▶ _Selection_:

★ ★ ★ ★

This story is f*cked up. I mean I knew it would be because we’re talking master body horror writer Carmen Maria Machado here but dang. Low Low Woods follows a pair of best friends, El and Vee—both queer WOC—who are navigating life through a whole ton of freaky uncertainty. The story starts when they wake up in a theater with no memory of falling asleep during the movie. Doesn’t sound too weird right? Except El is certain that something happened to them. Something real bad. Vee wants to believe they just fell asleep, she wants to believe they’re safe, but maybe she’s not ready for the kind of hurt that the truth would bring.
“Forgetting is easy. We do it as automatically as breathing. Remembering—well, that’s another matter entirely.”

This book is about pain. It’s about being strong enough to remember, and strong enough to forget. The story is truly devastating, but somehow these girls survive. Their friendship survives.

★ ★ ★ ★

▶ _Data_:
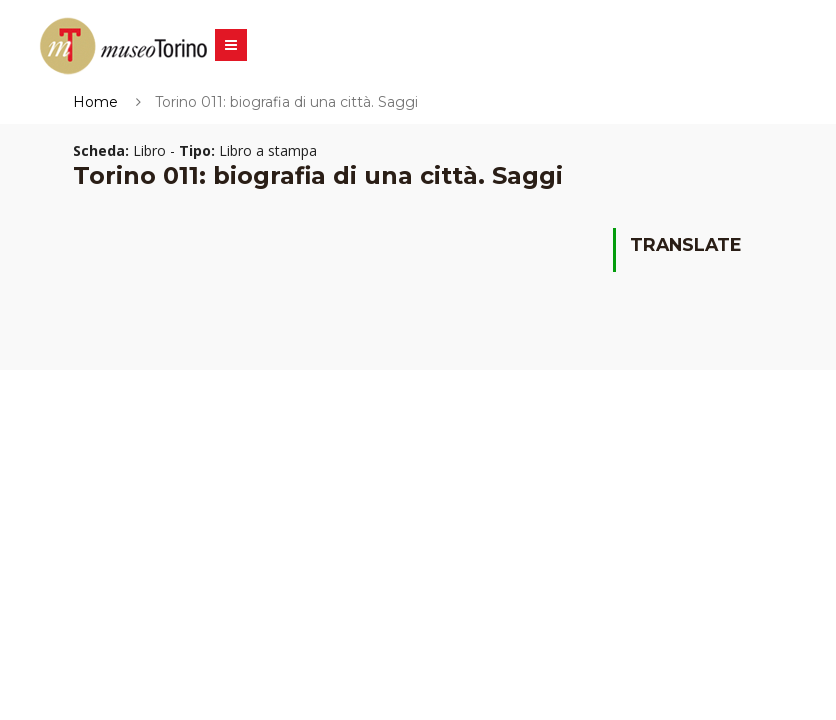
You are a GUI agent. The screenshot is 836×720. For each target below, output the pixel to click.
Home (95, 102)
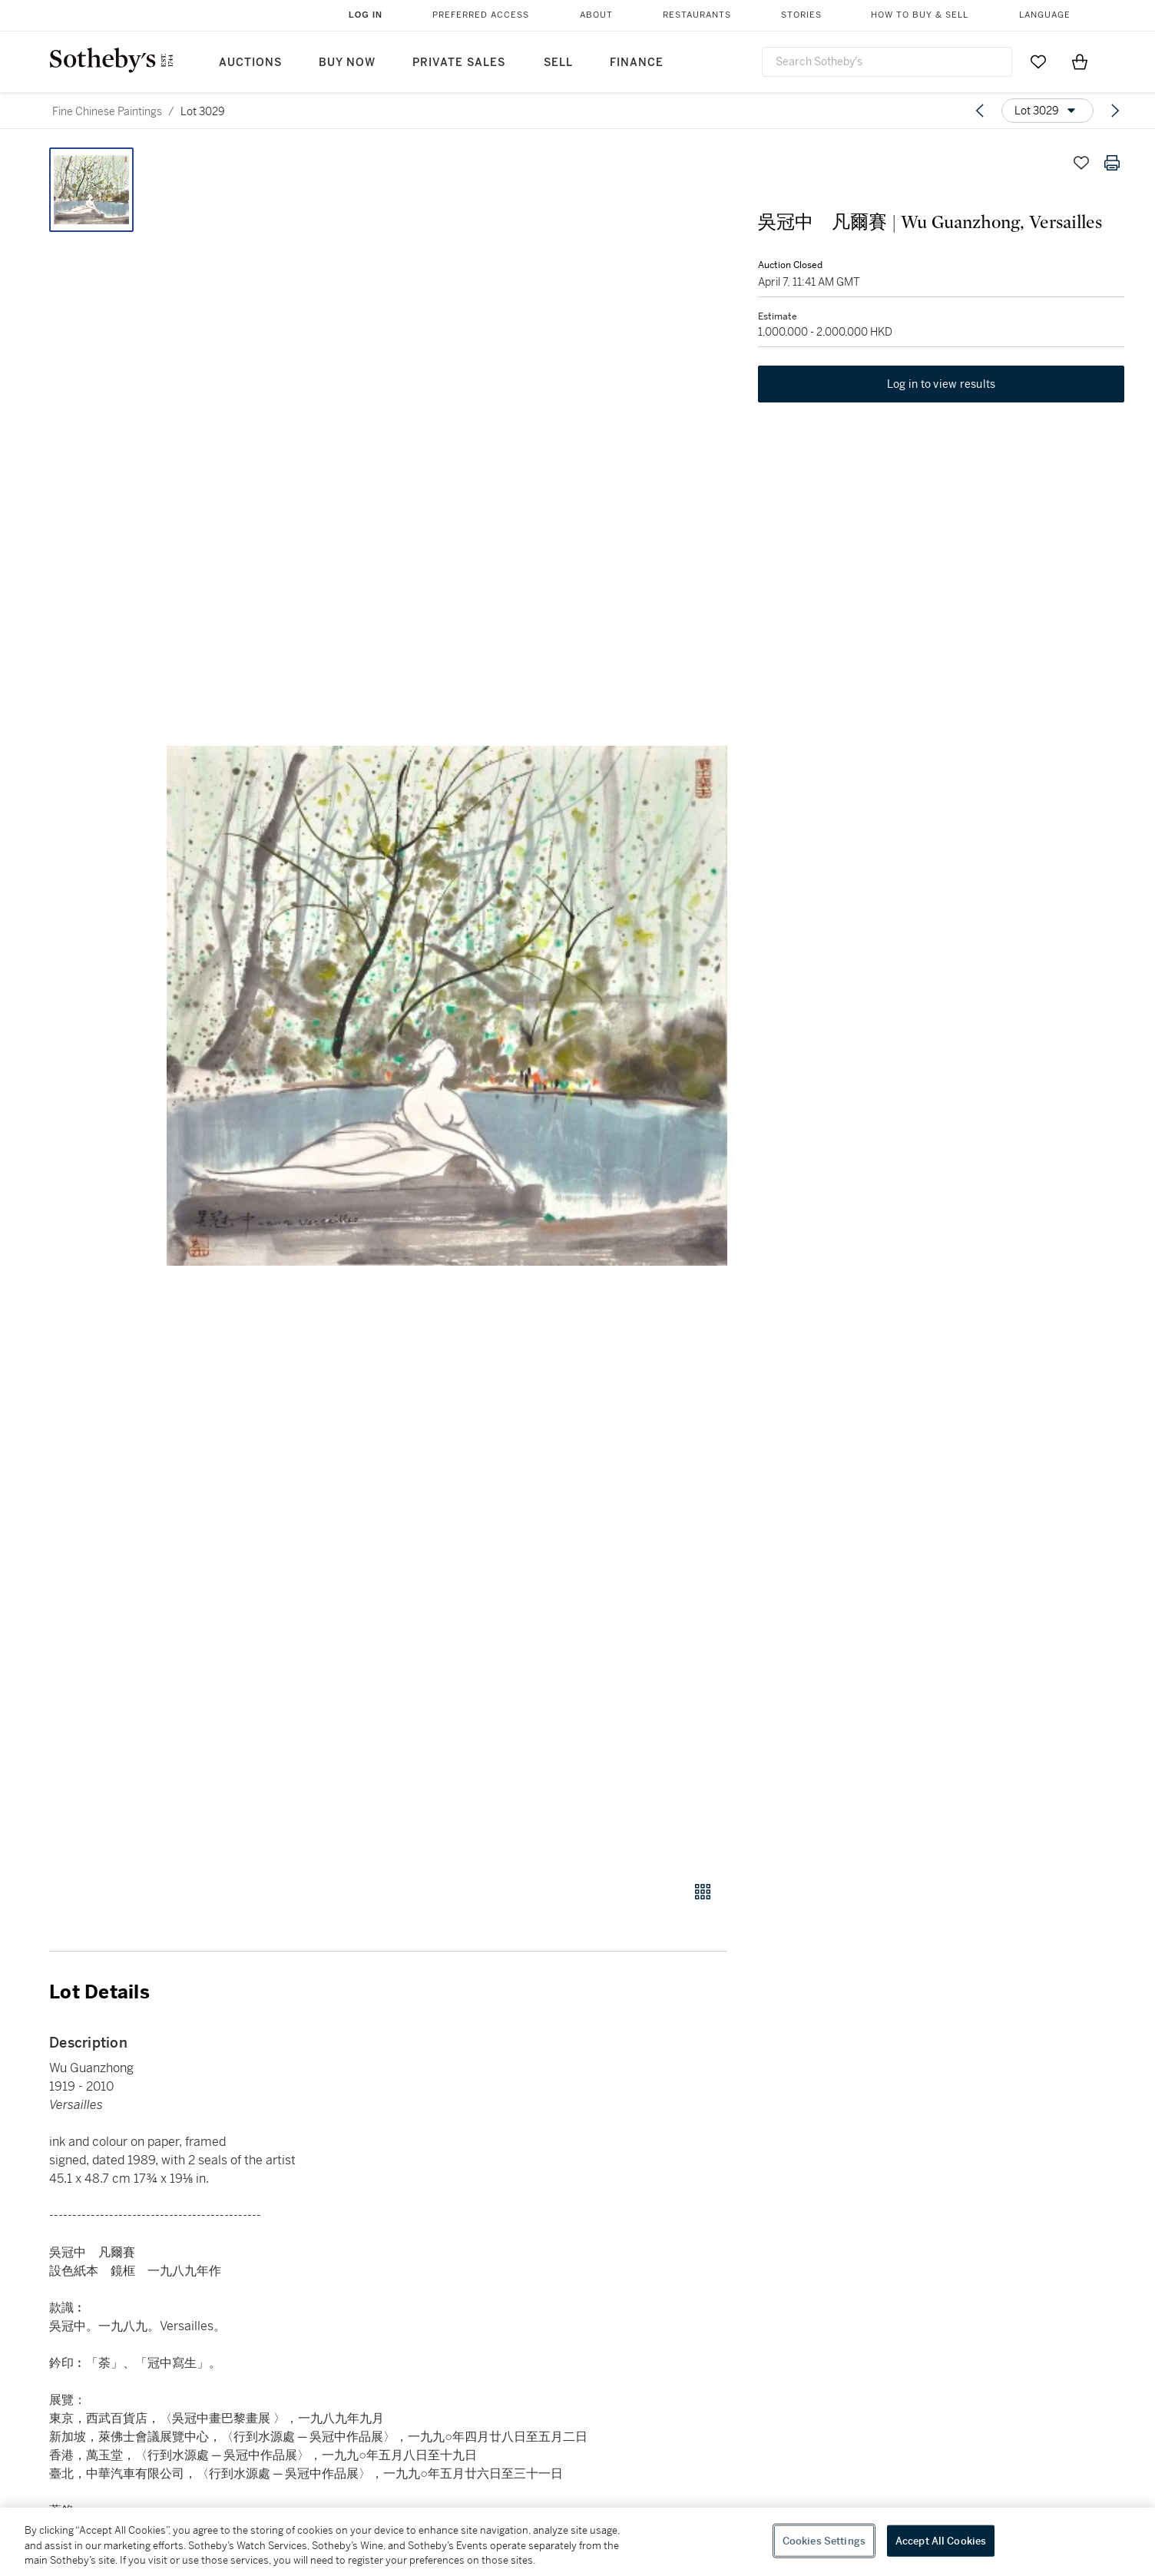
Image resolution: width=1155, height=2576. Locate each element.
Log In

★ ★ ★ ★

▶ _Written tasks_:
[1] Update the Low Low Woods review, starting with "This book is" and going on through "Their friendship survives.", so that "pain" is replaced by "grief".
[2] In the Low Low Woods review, where do El and Vee wake up when the story begins?
The material isn't needed.

▶ _Solutions to the problems_:
[1]
This book is about grief. It’s about being strong enough to remember, and strong enough to forget. The story is truly devastating, but somehow these girls survive. Their friendship survives.

[2] In a theater.